▶ _Data listing_:
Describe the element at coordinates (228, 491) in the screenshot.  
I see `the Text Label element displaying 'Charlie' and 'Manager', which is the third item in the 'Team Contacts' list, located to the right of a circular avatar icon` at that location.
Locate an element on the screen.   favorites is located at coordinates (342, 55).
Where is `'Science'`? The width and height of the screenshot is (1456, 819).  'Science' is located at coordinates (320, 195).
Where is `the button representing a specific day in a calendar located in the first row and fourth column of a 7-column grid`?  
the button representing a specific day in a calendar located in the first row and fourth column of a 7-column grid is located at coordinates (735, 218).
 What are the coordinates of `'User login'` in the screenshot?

▶ _The task_: Count the lines in the records above that contain the string "grid", matching case exactly, and reply with only the number.

▶ _Answer in full_: 2